Gingrich set to leave election race
Mitt Romney's path to the Republican nomination has been cleared further as former threat Newt Gingrich began taking steps to shut down his debt-laden campaign and endorse him.
Mr Romney swept five state primaries and immediately turned his sights on President Barack Obama, telling voters he would save them from four more years of what he called Obama's "false promises and weak leadership".
Mr Gingrich had hoped for a stronger showing. His spokesman RC Hammond said the former House speaker spoke with Mr Romney and had started planning an event to endorse him next week. Mr Gingrich called on the party to unite behind Mr Romney.
Mr Romney is widely expected to emerge from the Republican nominating convention in August as the party's challenger to Mr Obama in November.

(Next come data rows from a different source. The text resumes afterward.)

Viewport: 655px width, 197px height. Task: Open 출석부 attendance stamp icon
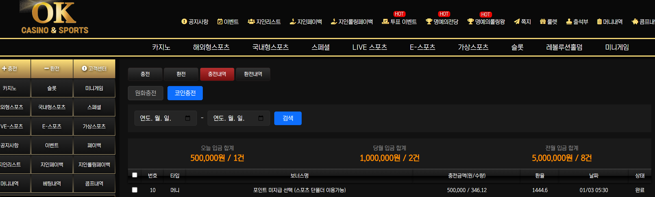coord(569,22)
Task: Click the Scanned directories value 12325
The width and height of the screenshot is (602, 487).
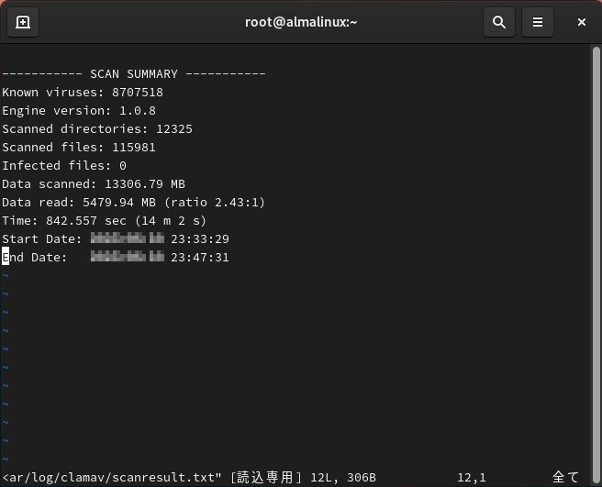Action: [173, 128]
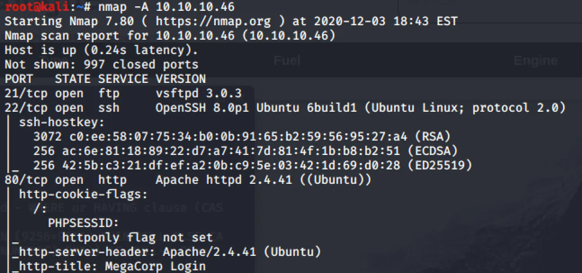Click the RSA host key fingerprint line
The image size is (582, 273).
click(242, 137)
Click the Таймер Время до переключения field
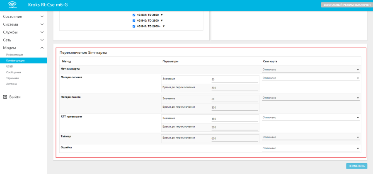 [x=234, y=138]
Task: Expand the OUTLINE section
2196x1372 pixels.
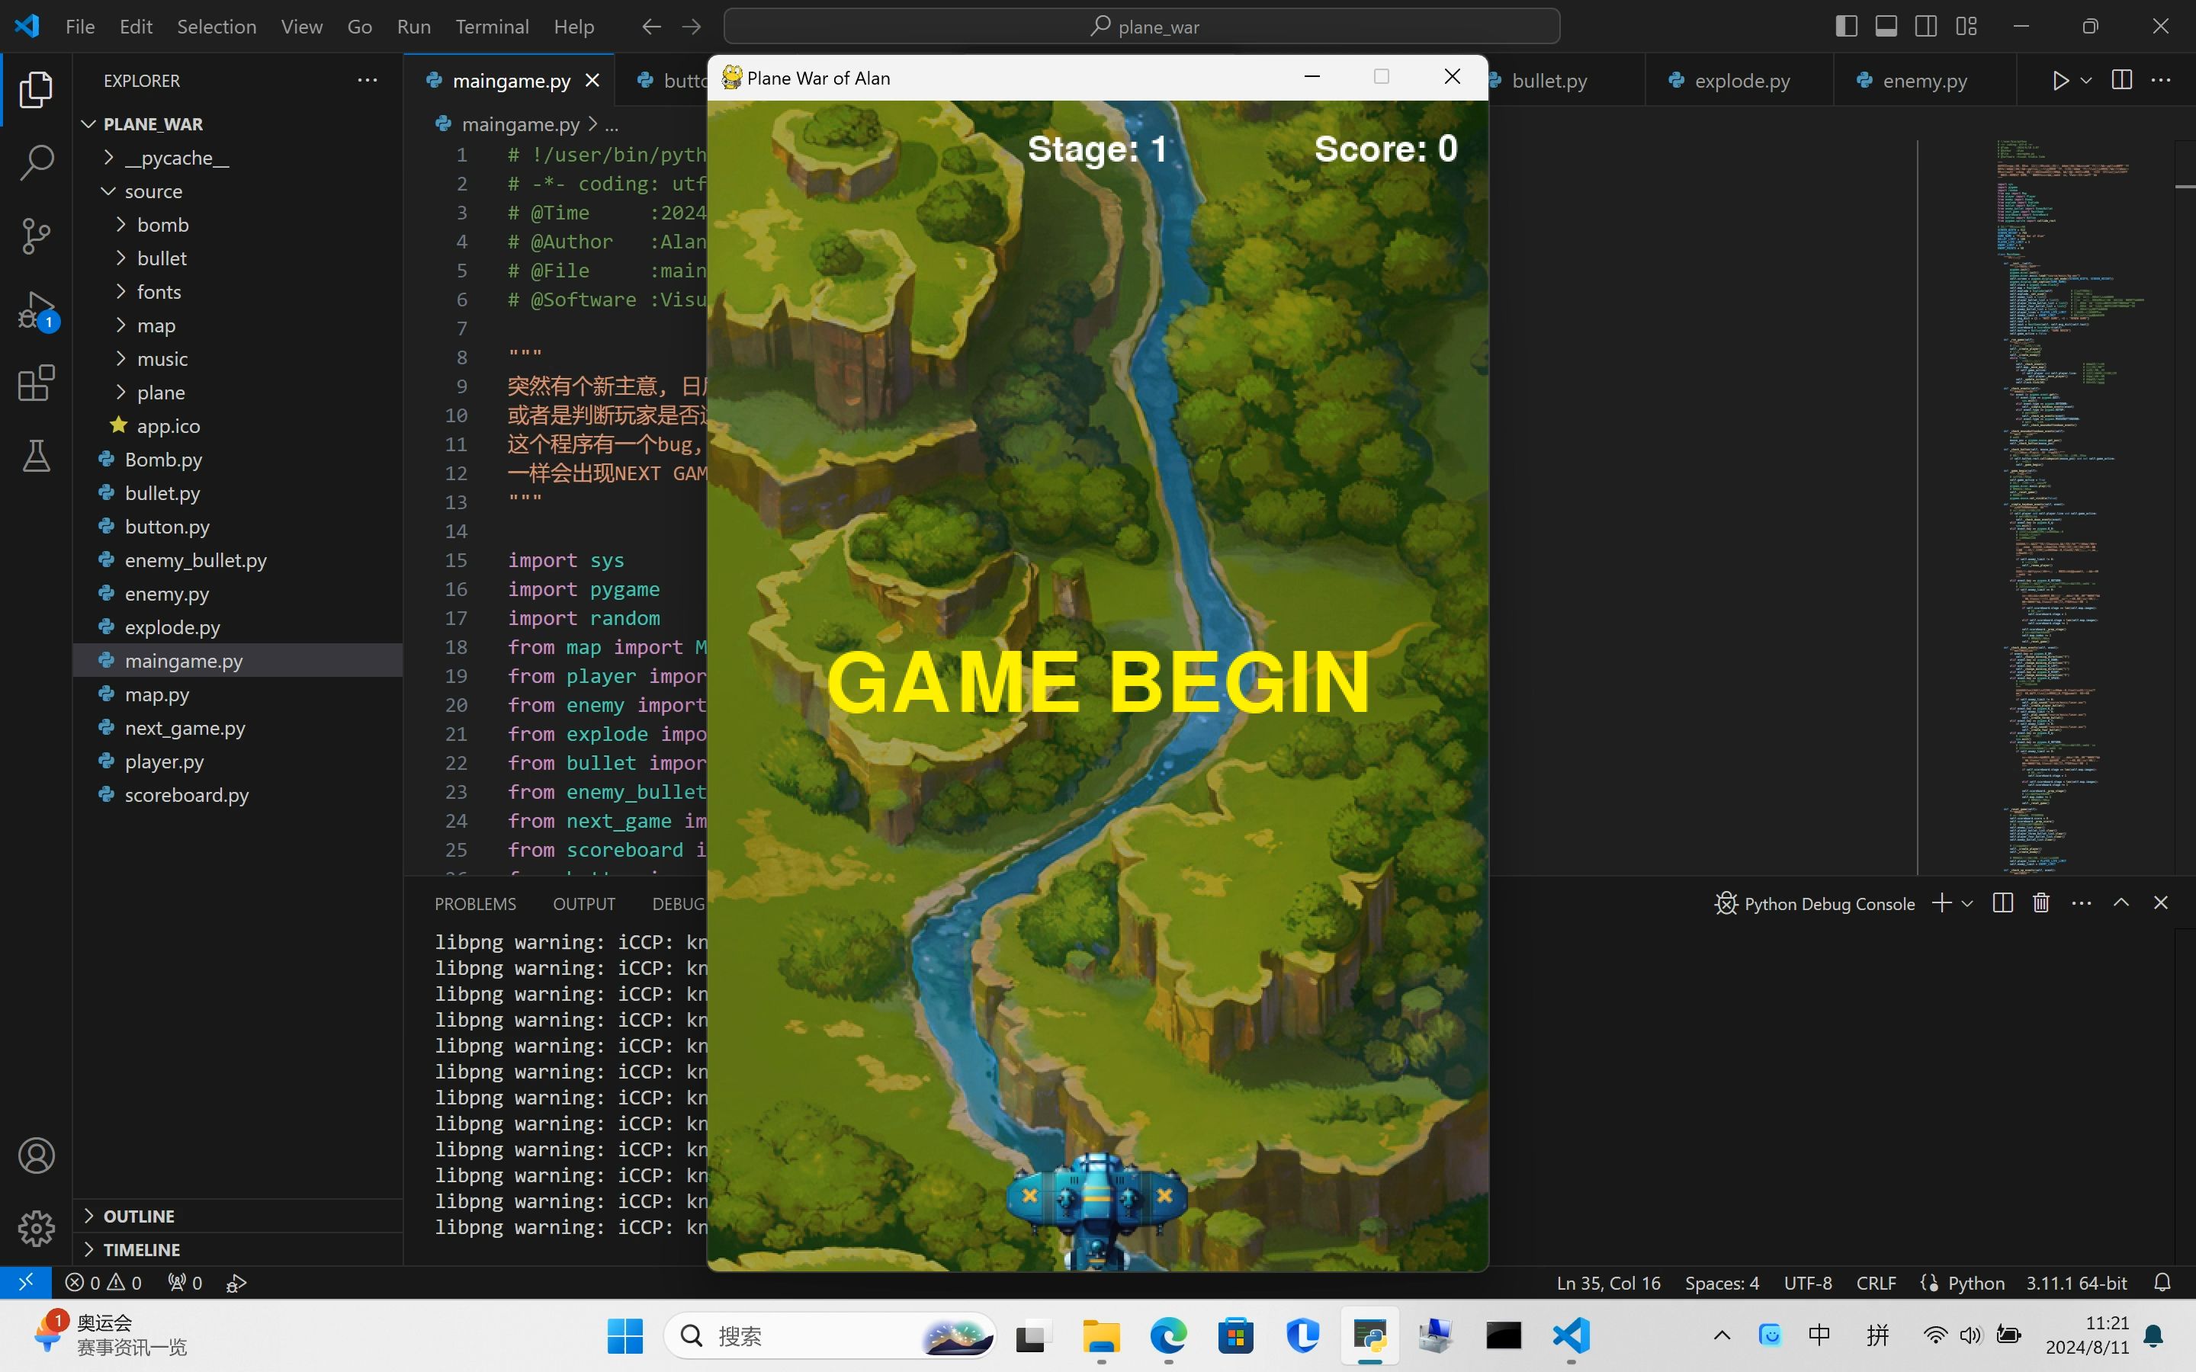Action: 138,1216
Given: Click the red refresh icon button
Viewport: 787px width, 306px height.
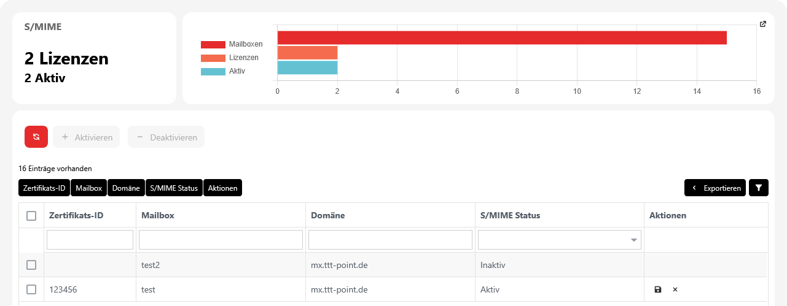Looking at the screenshot, I should click(36, 137).
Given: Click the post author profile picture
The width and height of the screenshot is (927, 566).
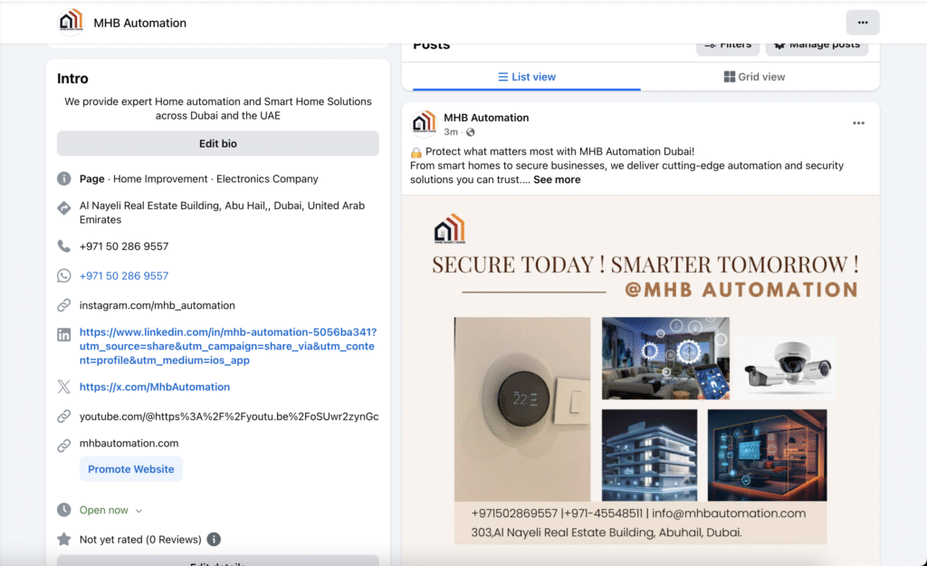Looking at the screenshot, I should click(x=424, y=123).
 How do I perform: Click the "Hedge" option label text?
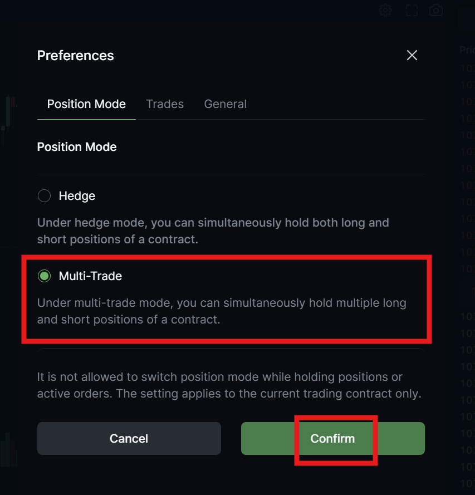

The former Massachusetts governor is attacking the president over his handling of the US economic recovery from the steepest downturn since the 1930s Great Depression.
"As I look around at the millions of Americans without work, the graduates who can't get a job, the soldiers who return home to an unemployment line, it breaks my heart," Mr Romney said in a victory speech. "This does not have to be. It is the result of failed leadership and of a faulty vision."
Mr Romney, who shed his closest Republican rival when Rick Santorum left the race this month, is focused on the still-weak economy, the foremost issue among voters and one that polls show Americans believe he is better equipped to handle.
Nevertheless, polling shows Mr Obama with a far higher rating and leads in the dozen states expected to be decisive battlegrounds in the campaign for the White House.
Mr Romney won primary victories in Connecticut, Rhode Island, Delaware, Pennsylvania and New York. He must now convince independent voters he is the best man to take over the White House.
He plans to intensify fundraising efforts to prepare for what may be the most expensive presidential contest in the history of US politics. He has at least six fundraising events in two days in New York and New Jersey.